» **What needs to be done**: Filter these entries, keeping only lines that hold the word "Collapse".

------

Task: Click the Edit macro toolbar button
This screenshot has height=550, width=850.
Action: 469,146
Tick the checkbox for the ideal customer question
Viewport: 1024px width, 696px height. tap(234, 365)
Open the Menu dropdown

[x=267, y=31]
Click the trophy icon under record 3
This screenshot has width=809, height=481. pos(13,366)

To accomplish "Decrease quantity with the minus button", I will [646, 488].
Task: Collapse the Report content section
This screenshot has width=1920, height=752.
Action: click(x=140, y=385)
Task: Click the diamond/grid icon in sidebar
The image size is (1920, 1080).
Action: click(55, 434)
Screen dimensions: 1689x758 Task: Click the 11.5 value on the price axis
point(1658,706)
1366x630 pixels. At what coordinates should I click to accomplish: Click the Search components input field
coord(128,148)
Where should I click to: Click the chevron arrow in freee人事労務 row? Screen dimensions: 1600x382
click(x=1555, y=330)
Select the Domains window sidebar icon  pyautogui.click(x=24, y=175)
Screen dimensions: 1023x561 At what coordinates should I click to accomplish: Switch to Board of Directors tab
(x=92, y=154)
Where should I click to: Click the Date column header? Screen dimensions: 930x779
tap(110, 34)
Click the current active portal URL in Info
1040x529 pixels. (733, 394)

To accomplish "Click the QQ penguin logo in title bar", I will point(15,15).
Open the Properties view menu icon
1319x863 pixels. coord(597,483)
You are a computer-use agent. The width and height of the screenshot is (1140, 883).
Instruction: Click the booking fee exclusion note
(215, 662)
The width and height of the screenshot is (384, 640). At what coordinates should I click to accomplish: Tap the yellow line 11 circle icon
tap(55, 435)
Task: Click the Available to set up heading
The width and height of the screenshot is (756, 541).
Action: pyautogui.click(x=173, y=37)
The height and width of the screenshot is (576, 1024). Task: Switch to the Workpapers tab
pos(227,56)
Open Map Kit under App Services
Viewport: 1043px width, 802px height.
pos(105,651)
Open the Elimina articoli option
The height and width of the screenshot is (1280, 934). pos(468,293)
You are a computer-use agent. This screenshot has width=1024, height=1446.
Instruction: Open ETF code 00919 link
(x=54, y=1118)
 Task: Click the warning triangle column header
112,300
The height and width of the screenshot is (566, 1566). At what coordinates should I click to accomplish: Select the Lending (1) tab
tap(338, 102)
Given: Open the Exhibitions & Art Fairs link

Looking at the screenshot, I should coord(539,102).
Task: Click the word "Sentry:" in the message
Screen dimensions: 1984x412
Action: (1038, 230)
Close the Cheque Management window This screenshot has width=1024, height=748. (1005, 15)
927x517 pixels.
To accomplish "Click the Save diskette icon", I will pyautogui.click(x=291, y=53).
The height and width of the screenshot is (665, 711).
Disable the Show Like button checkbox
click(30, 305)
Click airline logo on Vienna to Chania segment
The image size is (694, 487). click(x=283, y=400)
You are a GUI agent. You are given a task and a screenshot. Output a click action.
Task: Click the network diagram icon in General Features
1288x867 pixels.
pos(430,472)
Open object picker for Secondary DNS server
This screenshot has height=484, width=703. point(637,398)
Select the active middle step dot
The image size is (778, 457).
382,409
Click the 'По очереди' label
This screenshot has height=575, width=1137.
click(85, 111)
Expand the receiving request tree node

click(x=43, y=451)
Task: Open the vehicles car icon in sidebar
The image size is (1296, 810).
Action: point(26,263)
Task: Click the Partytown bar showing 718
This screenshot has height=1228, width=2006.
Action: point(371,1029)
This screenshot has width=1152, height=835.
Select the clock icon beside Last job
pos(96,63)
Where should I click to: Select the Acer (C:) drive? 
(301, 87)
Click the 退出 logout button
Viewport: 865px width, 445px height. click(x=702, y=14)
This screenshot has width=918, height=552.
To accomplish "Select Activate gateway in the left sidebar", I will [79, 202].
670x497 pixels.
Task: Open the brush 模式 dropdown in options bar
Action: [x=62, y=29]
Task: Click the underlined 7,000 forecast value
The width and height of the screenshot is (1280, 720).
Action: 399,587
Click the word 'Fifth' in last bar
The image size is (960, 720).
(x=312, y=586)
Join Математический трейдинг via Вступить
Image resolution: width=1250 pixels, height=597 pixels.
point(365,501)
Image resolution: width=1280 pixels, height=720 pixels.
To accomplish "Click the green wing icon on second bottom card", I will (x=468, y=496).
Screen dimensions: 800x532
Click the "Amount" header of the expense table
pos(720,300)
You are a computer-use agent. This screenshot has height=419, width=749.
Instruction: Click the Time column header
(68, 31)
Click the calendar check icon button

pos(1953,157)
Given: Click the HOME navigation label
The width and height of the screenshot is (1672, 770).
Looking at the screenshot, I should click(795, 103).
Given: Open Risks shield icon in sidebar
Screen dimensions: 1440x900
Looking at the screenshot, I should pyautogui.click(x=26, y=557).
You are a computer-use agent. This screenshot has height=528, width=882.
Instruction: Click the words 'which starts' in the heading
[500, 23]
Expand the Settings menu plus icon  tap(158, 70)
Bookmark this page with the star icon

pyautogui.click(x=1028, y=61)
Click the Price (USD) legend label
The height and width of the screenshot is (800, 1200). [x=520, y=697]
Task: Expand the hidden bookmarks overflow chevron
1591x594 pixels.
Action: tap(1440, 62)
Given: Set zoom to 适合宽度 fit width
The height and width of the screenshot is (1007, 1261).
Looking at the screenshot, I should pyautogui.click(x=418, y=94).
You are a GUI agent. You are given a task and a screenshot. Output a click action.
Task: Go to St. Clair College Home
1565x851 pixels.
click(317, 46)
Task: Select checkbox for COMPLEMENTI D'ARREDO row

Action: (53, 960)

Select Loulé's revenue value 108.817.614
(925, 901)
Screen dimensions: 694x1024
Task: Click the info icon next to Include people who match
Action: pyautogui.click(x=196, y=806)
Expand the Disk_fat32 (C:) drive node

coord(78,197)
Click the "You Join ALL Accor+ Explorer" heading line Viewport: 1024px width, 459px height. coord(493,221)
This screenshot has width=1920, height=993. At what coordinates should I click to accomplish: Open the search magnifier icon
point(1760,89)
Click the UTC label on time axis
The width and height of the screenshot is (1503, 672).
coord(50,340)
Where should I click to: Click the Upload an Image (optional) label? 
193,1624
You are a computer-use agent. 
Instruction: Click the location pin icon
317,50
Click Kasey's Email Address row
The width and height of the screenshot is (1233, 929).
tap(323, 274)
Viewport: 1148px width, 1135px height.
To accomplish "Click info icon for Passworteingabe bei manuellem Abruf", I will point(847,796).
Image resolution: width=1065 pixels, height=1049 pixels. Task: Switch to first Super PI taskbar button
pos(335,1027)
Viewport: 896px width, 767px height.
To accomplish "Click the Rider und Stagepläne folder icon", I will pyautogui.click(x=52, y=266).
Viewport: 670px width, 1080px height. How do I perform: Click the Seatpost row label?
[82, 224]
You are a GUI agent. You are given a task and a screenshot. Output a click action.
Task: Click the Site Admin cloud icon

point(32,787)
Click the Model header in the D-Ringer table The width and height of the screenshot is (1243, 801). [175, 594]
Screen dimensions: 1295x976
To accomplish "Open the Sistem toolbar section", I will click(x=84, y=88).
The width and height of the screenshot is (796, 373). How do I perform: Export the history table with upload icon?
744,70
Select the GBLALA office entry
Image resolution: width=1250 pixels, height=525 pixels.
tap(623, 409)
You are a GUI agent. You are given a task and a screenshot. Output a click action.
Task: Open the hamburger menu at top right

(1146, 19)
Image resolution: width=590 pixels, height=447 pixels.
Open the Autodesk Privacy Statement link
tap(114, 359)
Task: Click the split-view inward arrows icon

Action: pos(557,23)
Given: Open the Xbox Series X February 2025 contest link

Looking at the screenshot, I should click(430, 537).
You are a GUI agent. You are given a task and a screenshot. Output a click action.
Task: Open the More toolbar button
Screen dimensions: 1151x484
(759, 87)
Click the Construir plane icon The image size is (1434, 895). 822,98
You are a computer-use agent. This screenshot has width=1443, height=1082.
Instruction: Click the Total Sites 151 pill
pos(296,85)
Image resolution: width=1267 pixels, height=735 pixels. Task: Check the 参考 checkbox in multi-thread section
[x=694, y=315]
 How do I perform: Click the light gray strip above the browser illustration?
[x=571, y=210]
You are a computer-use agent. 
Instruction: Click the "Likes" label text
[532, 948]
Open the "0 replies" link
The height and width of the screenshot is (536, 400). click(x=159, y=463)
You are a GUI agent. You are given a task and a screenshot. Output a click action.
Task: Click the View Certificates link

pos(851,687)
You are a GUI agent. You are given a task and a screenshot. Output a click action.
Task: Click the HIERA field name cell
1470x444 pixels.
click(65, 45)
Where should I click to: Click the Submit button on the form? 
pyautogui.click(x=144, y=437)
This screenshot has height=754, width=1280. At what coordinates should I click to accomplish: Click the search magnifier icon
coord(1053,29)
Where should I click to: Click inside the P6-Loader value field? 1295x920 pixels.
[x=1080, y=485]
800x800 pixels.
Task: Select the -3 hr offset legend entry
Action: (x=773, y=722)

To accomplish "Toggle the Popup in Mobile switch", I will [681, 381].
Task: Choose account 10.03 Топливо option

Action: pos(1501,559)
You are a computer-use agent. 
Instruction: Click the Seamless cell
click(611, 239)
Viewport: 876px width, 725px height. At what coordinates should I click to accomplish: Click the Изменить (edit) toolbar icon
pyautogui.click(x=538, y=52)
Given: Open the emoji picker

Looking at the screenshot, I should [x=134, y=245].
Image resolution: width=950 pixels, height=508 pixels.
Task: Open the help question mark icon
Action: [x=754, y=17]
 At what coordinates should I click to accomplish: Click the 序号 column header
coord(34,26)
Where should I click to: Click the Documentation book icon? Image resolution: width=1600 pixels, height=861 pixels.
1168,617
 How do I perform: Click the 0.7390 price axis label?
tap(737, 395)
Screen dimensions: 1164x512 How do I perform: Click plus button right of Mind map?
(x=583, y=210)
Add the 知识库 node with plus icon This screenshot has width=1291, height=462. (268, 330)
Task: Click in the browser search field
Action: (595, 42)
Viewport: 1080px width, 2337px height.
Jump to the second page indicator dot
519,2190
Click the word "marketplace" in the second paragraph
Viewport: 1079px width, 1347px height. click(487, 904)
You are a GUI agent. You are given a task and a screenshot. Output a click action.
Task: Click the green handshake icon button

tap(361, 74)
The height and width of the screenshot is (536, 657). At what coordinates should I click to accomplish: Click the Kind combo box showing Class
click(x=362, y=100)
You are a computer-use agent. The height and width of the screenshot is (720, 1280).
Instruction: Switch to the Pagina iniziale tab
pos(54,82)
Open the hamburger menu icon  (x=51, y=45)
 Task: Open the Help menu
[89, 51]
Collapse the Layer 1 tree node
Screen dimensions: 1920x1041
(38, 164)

------

» **Written solution**:
Task: Collapse the Report content section
Collapse the Layer 1 tree node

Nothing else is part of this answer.